Copy all records precisely, apart from the pictures.

== Provided records

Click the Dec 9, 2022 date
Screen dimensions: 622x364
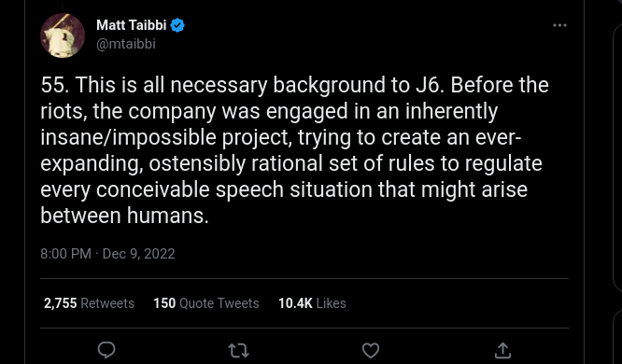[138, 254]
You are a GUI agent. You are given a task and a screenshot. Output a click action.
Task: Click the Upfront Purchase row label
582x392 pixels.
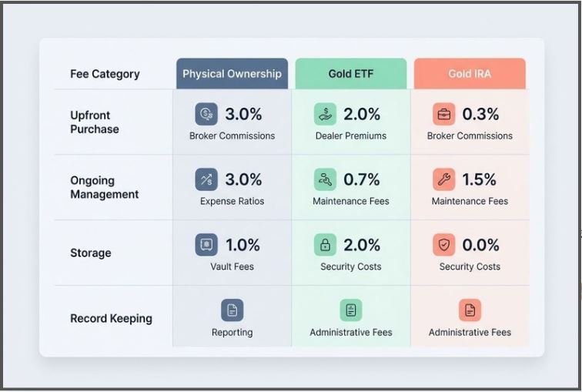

====

Response:
Click the Dec 9, 2022 date
Screen dimensions: 622x364
[138, 254]
You are a GUI agent. You are given a task and a screenshot. Output a click action.
Task: Click the Upfront Purchase row label
582x392 pixels.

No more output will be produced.